Task goal — In the answer, give the entries below exactly, from the first line through the line with "The image size is (1052, 621).", with every picture omitted.

══ Data in this exercise ══

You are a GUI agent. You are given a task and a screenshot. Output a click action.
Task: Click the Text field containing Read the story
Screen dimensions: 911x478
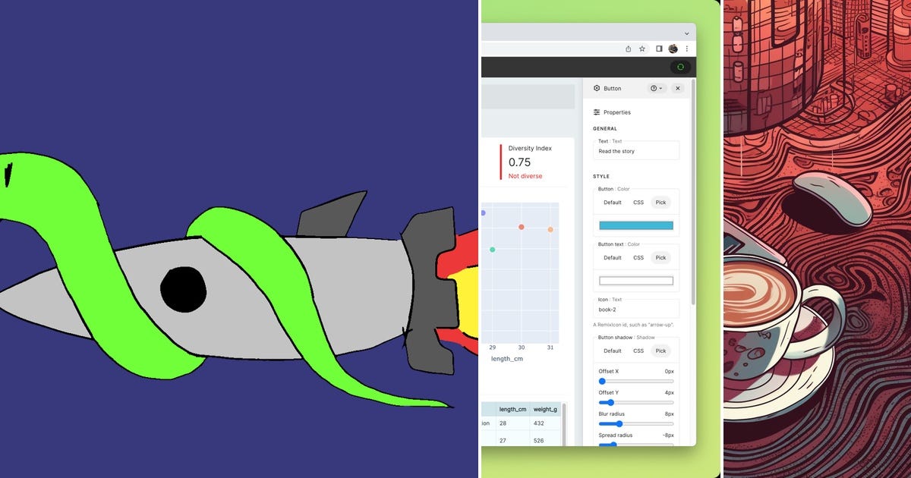(x=636, y=152)
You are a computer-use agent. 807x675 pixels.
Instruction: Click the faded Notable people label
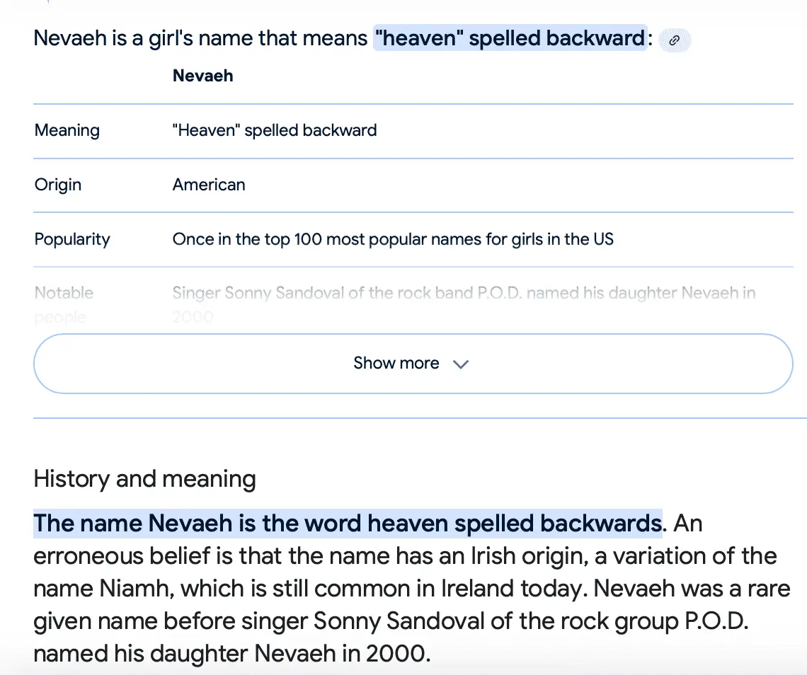[x=64, y=304]
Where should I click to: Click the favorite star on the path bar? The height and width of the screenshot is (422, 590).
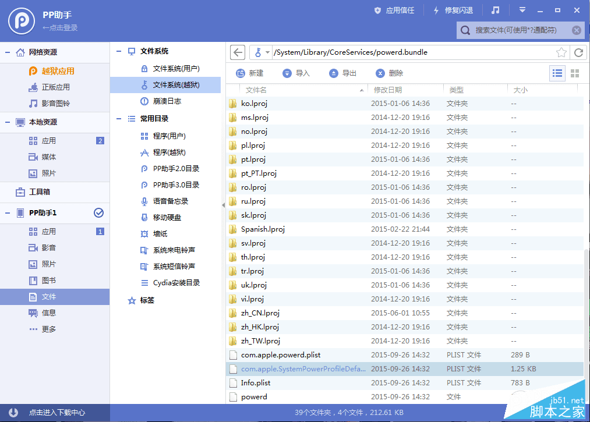pyautogui.click(x=561, y=52)
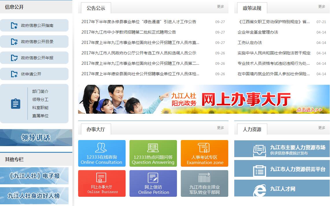Open 政府信息公开年报 button
Image resolution: width=330 pixels, height=206 pixels.
click(34, 58)
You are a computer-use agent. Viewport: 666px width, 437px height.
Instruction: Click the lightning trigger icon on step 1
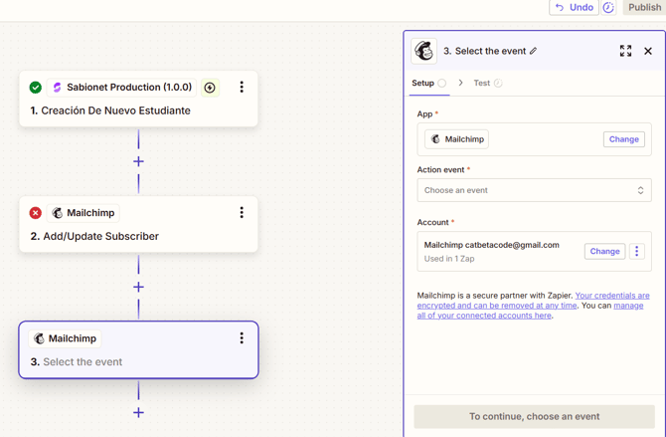210,88
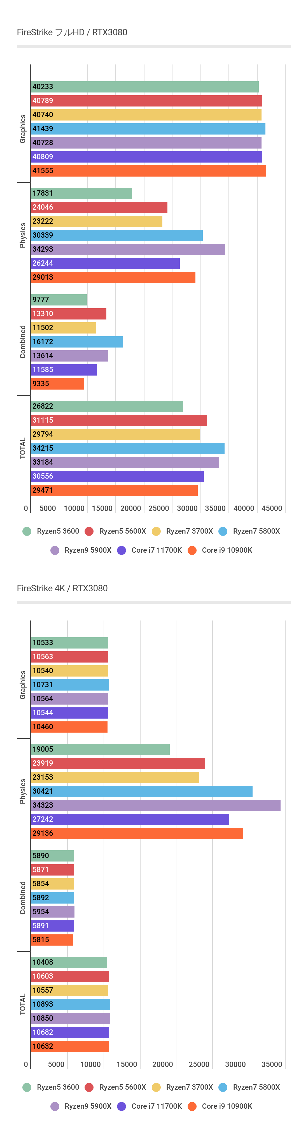Select the 5954 Combined bar
This screenshot has height=1130, width=308.
[53, 912]
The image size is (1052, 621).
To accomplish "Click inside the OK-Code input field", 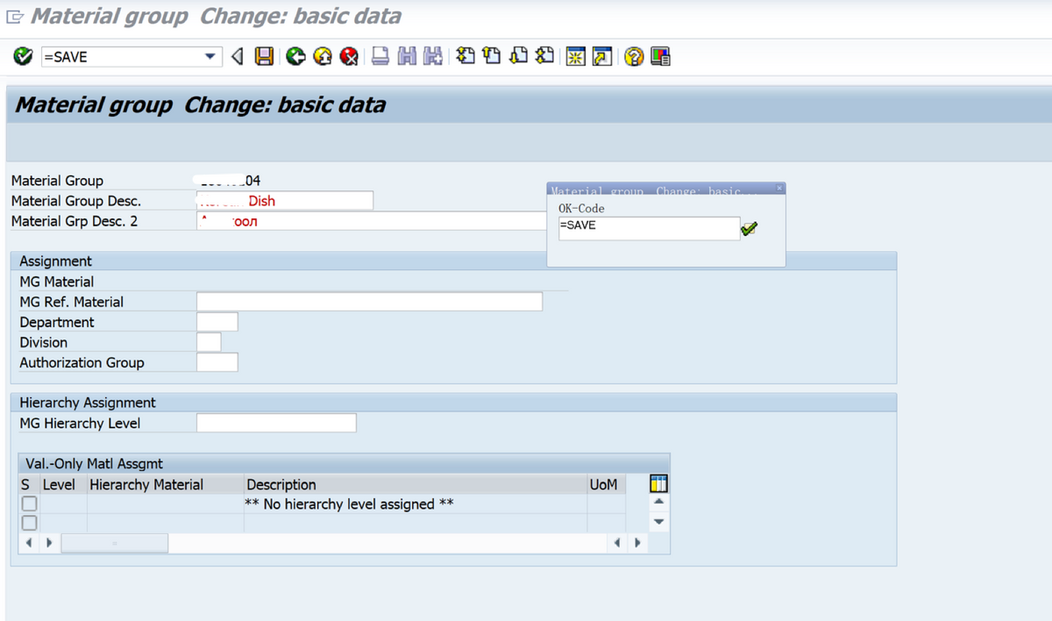I will (x=649, y=228).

═══

Result below —
You are a GUI agent. You are given a task and a screenshot. Output a click action.
Task: Click the Text field containing Read the story
Screen dimensions: 911x478
(x=636, y=152)
You are a computer-use agent. 807x675 pixels.
Instruction: Click the faded Notable people label
[x=64, y=304]
Where should I click to: Click the favorite star on the path bar? The height and width of the screenshot is (422, 590).
pyautogui.click(x=561, y=52)
Open 政府信息公开年报 button
Image resolution: width=330 pixels, height=206 pixels.
click(34, 58)
You are a computer-use agent. Viewport: 666px width, 437px height.
Instruction: Click the lightning trigger icon on step 1
210,88
Select the 5954 Combined bar
This screenshot has height=1130, width=308.
[53, 912]
The image size is (1052, 621).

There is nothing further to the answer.